Berlayar Tanpa Layar ke Gunung Prau

, 3 Comments

Nenek moyangku orang pelaut/ gemar mengarungi luas samudra/ menerjang ombak tiada takut/ Menempuh badai sudah biasa.

Jadi ceritanya kita mau berlayar? Oh tidak. Tapi kita naik Prau saja? Loh kok? Bukannya Prau itu di laut? Bukan, ini nama gunung.

Prau dalam bahasa jawa artinya kurang lebih adalah perahu atau kapal laut. Setidaknya itu menurut saya, terus kalau gunung yang di wonosobo itu apa betul diberi nama prau yang berarti perahu atau kapal laut karena berbentuk menyerupainya? Entahlah. Kemarin pas saya naik ga sempet nanya sama penjaga base campnya, lawong itu base camp sesak penuh manusia kok.

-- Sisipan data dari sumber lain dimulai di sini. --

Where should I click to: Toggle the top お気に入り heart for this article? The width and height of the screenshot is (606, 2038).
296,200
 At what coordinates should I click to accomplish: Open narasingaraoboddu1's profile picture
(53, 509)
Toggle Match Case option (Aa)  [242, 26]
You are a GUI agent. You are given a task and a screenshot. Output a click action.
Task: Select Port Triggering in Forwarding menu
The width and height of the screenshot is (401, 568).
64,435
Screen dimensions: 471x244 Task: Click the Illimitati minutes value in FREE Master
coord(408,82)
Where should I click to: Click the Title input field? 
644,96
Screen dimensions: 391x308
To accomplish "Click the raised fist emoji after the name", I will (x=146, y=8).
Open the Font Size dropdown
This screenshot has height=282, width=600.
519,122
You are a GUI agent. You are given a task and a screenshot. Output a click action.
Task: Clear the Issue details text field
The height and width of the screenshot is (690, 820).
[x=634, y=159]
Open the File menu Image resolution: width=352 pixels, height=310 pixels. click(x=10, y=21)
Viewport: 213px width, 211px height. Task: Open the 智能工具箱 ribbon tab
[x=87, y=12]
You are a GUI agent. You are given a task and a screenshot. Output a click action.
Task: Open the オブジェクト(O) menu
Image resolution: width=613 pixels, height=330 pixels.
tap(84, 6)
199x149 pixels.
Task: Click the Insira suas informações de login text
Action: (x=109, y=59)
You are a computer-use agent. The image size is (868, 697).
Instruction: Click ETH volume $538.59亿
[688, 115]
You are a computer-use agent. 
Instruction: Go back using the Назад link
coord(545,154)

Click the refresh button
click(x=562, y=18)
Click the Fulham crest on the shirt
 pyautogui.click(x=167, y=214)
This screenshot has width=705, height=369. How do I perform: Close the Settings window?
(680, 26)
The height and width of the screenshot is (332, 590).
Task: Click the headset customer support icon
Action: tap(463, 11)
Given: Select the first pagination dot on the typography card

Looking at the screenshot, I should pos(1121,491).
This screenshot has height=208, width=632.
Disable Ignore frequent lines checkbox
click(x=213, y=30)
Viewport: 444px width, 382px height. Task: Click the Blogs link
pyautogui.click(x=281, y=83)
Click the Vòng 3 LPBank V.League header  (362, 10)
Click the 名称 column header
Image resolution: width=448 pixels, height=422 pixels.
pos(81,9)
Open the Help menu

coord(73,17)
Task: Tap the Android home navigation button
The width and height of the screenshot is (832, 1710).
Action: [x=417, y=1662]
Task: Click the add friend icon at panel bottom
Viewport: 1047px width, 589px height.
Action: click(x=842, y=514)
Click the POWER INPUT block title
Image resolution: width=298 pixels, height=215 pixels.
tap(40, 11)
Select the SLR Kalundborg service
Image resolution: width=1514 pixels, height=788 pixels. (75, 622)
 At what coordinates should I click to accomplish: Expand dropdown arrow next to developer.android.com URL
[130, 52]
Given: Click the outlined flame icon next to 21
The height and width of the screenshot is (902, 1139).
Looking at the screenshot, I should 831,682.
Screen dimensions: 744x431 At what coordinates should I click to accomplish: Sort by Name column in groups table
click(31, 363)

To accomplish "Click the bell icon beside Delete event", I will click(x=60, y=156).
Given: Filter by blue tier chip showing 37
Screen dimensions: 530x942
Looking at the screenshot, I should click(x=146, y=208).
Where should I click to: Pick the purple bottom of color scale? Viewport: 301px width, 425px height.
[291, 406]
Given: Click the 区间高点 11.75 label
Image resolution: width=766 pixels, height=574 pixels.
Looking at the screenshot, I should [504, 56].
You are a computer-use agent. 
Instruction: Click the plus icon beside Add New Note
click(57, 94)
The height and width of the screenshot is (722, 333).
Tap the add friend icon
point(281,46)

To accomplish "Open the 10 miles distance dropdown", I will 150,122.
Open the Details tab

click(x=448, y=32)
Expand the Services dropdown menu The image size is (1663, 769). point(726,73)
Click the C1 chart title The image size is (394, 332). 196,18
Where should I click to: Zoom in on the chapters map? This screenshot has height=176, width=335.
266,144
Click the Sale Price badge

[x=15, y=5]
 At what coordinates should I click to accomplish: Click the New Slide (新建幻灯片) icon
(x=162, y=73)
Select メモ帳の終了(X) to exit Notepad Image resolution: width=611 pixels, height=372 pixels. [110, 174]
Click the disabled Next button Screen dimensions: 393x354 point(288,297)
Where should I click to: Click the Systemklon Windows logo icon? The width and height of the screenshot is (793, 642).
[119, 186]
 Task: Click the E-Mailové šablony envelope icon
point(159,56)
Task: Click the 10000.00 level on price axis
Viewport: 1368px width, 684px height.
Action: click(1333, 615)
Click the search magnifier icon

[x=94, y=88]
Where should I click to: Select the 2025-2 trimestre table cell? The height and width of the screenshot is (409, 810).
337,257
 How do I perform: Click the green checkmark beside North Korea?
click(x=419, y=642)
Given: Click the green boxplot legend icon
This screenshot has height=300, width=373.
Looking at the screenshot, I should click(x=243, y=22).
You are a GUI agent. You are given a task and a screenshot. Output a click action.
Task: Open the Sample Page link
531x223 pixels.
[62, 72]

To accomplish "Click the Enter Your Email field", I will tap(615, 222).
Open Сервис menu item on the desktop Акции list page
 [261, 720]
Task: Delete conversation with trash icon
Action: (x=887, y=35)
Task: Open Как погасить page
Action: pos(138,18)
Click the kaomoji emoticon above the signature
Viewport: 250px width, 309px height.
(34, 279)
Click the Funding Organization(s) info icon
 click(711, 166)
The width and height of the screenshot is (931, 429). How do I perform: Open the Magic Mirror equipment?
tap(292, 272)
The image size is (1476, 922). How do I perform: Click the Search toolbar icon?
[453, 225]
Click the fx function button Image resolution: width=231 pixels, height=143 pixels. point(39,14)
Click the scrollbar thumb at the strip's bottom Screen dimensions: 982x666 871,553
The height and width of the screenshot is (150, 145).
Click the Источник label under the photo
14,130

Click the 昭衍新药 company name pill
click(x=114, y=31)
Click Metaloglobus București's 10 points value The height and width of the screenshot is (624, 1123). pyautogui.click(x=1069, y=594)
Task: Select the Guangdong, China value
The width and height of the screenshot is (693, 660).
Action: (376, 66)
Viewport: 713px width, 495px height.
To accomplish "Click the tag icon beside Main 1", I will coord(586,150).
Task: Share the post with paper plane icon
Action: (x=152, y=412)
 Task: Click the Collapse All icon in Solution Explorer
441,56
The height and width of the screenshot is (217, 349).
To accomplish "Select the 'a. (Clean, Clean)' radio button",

Di atas tadi penggalan dialog siapa ya?
Kerja terus kapan pikniknya? Kuliah terus kapan jalan-jalannya?
Lagi-lagi retorika….


Oke. Kali ini Lamperan The Explorer akan kembali bercerita tentang eksplorasi tim ke gunung Prau, salah satu destinasi wisata favorit di negeri para dewa, kawasan wisata Dieng Plateu.

Say goodby to Jogja


Jumat 15 Mei 2015, pukul 15.00 perjalanan menuju Wonosobo dimulai. Eh eh… gunung Prau itu ikut administrasi Wonosobo apa Banjarnegara ya? Tanya gubernur Jateng dulu sana!.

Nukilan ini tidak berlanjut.